New Zealand businessman, art collector and philanthropist (born 1948)

Sir Christopher Wilton Parkin (born 1948) is a New Zealand businessman, art collector and philanthropist.

== Early life ==
Parkin was born in Doncaster, England in 1948 and emigrated to New Zealand with his family in 1952. He grew up in Waikanae and Ōtaki and attended Otaki College, graduating in 1966. He studied geochemistry and business at Victoria University of Wellington, graduating with a Master's degree with Honours and a Bachelor of Commerce.

== Career ==
Parkin bought his first property for $12,500 at age 23, while still a student. He sold it for $30,000 a few years later.

After graduating from university Parkin found work with a manufacturing business. Two years later he moved to Development Finance Corporation as a financial analyst, and later convinced his employer to open an office in San Francisco.

In 1979 Parkin and his second wife moved to California for his work as a business analyst. Parkin spent four years in the US marketing New Zealand's export tax incentives to US businesses. He returned from the US to Wellington in 1983 and invested in more property – blocks of apartments which he renovated and sold.
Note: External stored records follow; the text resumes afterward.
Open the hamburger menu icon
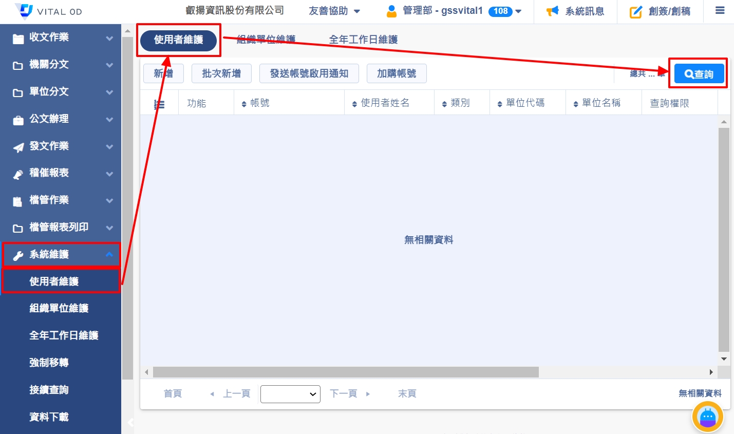Viewport: 734px width, 434px height. [720, 11]
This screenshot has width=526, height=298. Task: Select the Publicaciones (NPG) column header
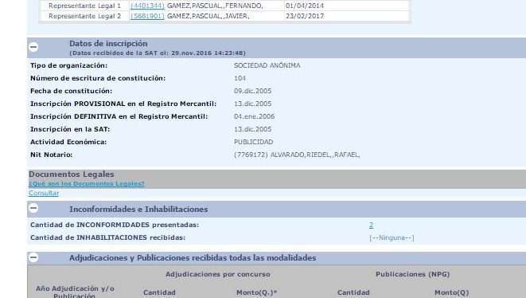point(413,274)
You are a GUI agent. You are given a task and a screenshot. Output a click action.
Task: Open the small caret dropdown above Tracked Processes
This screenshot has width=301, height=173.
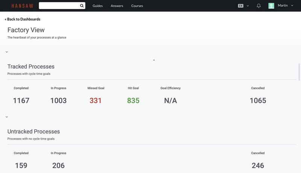154,60
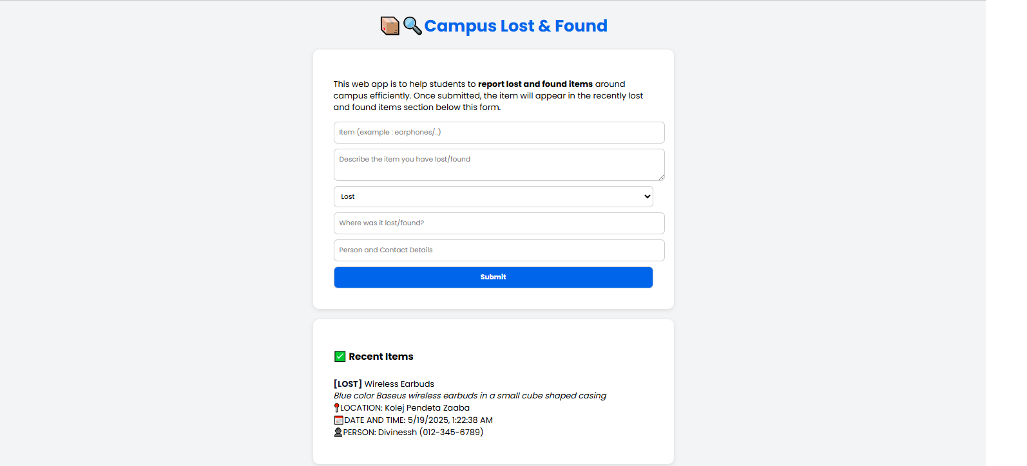Select the Wireless Earbuds lost entry title
This screenshot has width=1027, height=466.
[x=384, y=384]
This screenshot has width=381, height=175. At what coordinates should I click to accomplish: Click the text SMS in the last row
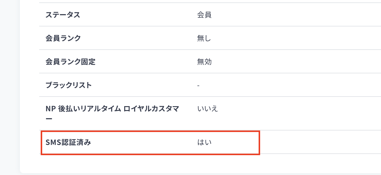pyautogui.click(x=53, y=142)
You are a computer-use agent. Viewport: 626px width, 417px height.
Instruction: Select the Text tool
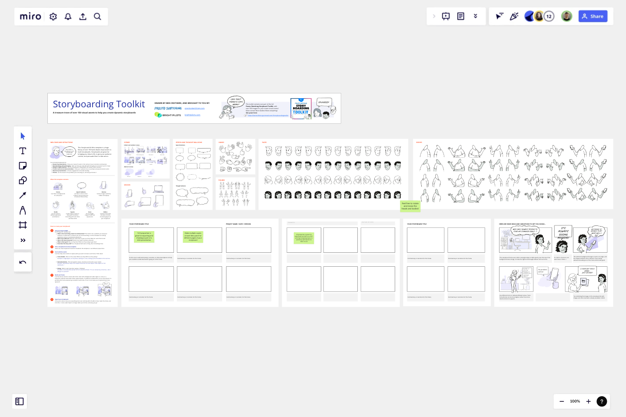23,151
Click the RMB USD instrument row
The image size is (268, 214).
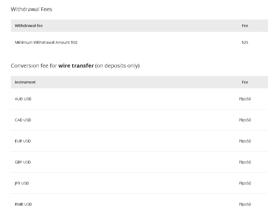tap(139, 204)
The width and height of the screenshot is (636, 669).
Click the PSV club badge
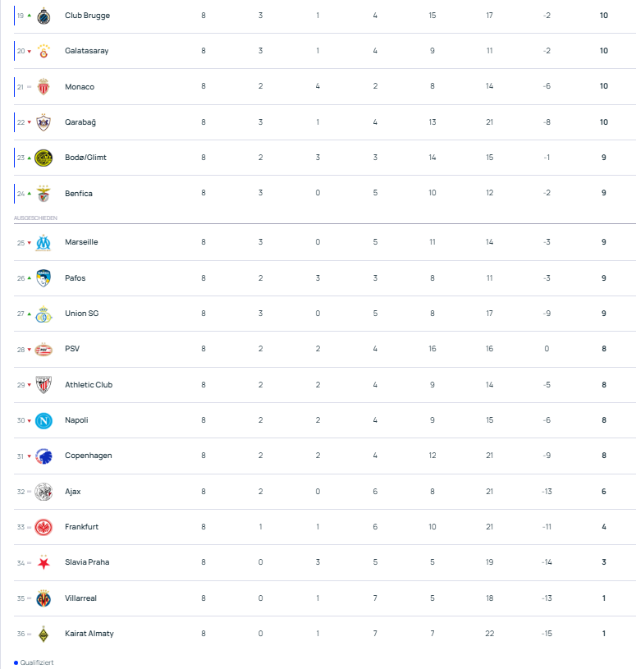43,349
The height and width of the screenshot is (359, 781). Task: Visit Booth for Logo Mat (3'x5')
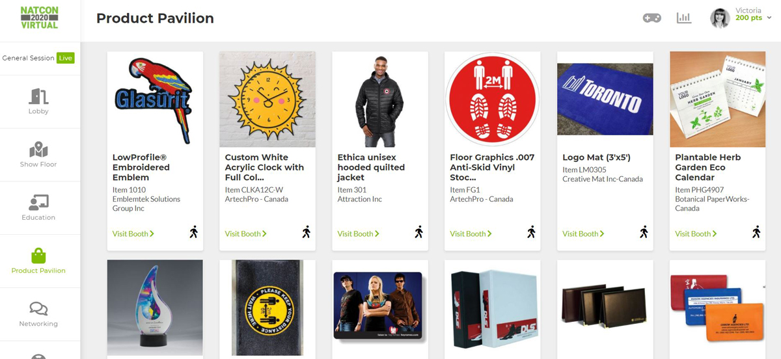point(583,234)
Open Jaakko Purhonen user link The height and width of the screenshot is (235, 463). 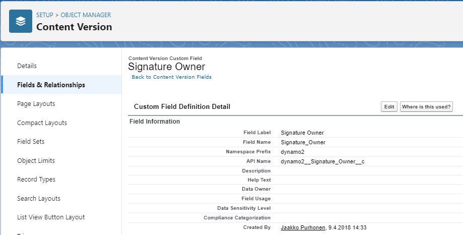point(303,227)
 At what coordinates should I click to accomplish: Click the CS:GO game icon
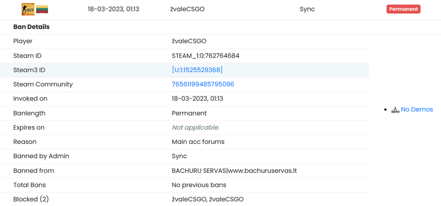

Parkin took over management of the Museum Hotel in October 1990 and bought the building from the Government in 1992. In 1993 he moved the hotel on rails to a new location in Cable Street. Parkin sold the hotel in 2015.

== Politics ==
Parkin had left-wing views when he started university, but after studying economics his views moved further right and he ended up as branch chairman for the ACT party in 1994. Parkin stated in 2020 that he was a socialist until he understood more about human nature. "You realise the futility of any political system that depends totally for its success on the goodwill of people towards others. It's human nature that stops socialism from ever succeeding. It doesn't have a chance."

Parkin was a Wellington city councillor for the Lambton Ward from 1995 to 2004, when he chose to stand down.

== Philanthropy ==
Parkin has been a board member of The Museum of New Zealand Te Papa Tongarewa and served in several charitable and public organisations including the St James Theatre Trust, Wellington Venues Ltd, the New Zealand Affordable Arts Trust and the Hannah Playhouse Trust.
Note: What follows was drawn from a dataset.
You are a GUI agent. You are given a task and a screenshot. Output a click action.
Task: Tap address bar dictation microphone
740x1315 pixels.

In 2001 Parkin helped set up a scholarship to Toi Whakaari New Zealand Drama School. This was awarded annually until 2014, and covered a year's tuition fees plus a monthly allowance.

In 2005 Parkin gave $100,000 to the Wellington Sculpture Trust for a sculpture to be placed outside his Museum Hotel. The sculpture, Per Capita, was installed in December 2006.

In 2012 Parkin founded the Parkin Drawing Prize in association with the New Zealand Academy of Fine Arts. This national art competition is open to New Zealand citizens and permanent residents. The winner of the Parkin Drawing Prize receives $25,000, increased from $20,000 when the Prize was first awarded in 2013.

In 2019 Parkin gave $120,000 to Boosted, a crowdfunding platform for artists, to build a better site.

Also in 2019, Parkin donated $1 million towards a planned national music centre in Wellington's Civic Square. The donation included $250,000 for an artwork to be commissioned for the space.

== Honours and awards ==
Parkin was named 'Wellingtonian of the Year' in 1993 for his efforts to shift the Museum Hotel to a new location.

In 1995 Parkin was given an Award for Distinguished Service by Victoria University, for "outstanding contribution to the advancement of Victoria University of Wellington".

In the 2011 Queen's Birthday Honours, Parkin was appointed a Companion of the New Zealand Order of Merit, for services to business and the arts. In the 2026 New Year Honours, he was promoted to Knight Companion of the New Zealand Order of Merit, for services to philanthropy and the arts.

== Personal life ==
Parkin has been married three times and has two children with his second wife.